Das Olmypiastadion ist das Zentrum des Olympiaparks, das zahlreiche Sportstätten der Olympischen Sommerspiele von 1972 umfasst. Es wurde 1972 eröffnet und diente bis 2005 dem FC Bayern München (793 Spiele) sowie zeitweise 1860 München (344 Spiele) als Spielstätte. Es beeindruckt durch seine Bauweise. Zu zwei Dritteln liegt es in der Erde und darüber spannt sich das große Zeltdach über das Stadion ebenso wie die Olympiahalle und die Olympiaschwimmhalle als Blickfang. Nach der Schließung 2005 war das Finale der Women's Champions League 2012 zwischen dem 1. FFC Frankfurt und Olympique Lyonnais vor 50.212 Zuschauerinnen und Zuschauern das einzige Fußballspiel, das hier ausgetragen werden durfte, bis Türkgücü hierher einziehen konnte. Bei dem anstehenden Umbau des Grünwalder Stadions wird 1860 in den nächsten Jahren wieder übergangsweise hier spielen. Es gibt 69.250 Plätze. Beim Rekordbesuch 1973 war 1860 München Gastgeber. In der zweitklassigen Regionalliga herrschte beim frisch aufgestiegenen FC Augsburg große Euphorie, sodass über 30.000 Leute aus Augsburg nach München kamen. Die 79.000 aufgelegten Karten reichten bei weitem nicht. Abertausende Leute stürmten nach Anpfiff die Tore. Es befanden sich damals zwischen 90.000 und 100.000 Menschen hierin und sahen ein 1:1.
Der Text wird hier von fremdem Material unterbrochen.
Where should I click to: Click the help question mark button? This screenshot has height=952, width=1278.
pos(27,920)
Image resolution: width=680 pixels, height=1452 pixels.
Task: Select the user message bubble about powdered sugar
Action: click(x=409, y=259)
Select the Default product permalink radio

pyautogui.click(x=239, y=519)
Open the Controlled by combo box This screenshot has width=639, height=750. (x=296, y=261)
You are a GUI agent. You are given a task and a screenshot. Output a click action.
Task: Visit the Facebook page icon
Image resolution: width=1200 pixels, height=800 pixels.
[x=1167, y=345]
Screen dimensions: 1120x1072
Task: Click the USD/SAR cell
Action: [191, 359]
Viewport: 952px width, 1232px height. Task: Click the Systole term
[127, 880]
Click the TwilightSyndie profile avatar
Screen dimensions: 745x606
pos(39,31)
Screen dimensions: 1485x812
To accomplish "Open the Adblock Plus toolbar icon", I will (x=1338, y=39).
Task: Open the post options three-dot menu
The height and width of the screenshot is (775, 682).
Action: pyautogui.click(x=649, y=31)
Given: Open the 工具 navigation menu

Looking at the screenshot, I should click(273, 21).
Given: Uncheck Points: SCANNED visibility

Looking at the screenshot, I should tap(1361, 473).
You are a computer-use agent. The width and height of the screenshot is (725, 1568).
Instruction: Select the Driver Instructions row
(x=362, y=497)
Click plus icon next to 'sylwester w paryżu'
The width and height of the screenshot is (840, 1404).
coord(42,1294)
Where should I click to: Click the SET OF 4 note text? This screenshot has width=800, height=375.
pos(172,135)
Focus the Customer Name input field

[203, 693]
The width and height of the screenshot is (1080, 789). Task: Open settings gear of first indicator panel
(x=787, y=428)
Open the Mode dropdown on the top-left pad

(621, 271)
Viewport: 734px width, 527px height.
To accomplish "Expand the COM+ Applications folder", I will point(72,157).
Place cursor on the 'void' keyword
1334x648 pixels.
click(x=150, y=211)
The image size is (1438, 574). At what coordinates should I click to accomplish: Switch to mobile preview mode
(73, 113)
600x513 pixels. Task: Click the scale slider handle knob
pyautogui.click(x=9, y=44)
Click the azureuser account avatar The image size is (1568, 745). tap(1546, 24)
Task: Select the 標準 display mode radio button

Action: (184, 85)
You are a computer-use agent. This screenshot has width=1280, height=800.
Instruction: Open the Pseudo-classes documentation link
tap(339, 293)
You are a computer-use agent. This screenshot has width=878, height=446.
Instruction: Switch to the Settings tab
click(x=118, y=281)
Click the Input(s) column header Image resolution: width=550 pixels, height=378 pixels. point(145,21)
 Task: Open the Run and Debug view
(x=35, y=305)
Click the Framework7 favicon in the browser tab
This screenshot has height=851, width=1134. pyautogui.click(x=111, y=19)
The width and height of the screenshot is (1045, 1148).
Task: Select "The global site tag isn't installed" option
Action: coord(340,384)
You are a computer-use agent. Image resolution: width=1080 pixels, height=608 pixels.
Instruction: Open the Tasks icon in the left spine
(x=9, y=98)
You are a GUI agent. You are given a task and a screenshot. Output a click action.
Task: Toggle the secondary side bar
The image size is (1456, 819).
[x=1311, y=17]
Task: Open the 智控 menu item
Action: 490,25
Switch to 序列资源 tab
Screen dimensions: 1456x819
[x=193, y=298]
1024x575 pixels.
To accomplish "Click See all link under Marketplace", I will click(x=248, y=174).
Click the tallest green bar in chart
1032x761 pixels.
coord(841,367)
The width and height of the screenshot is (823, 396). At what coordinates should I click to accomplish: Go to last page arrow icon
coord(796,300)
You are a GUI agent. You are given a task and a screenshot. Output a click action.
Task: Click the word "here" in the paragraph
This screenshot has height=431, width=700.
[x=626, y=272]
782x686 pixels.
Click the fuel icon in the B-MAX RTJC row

Rapid spielte hier vor einem Vierteljahrhundert am 4.11.1997 gegen 1860 München im UEFA-Cup. Nach dem 3:0-Sieg im Hinspiel reichte die 2:1-Niederlage hier für das Weiterkommen, war über lange Zeit zu zehnt aber eine Zitterpartie bis Zingler das wichtige Auswärtstor erzielte.
Bei der Besichtigung des leeren Stadions 2011 konnte ich auch den Blick vom Olympiaturm auf das Stadion hinab werfen. Dieser war an diesem Tag geschlossen.
Vor dem Spiel wurde die Gedenkorte zum Olympia-Attentat 1972 im Olympiapark besichtigt.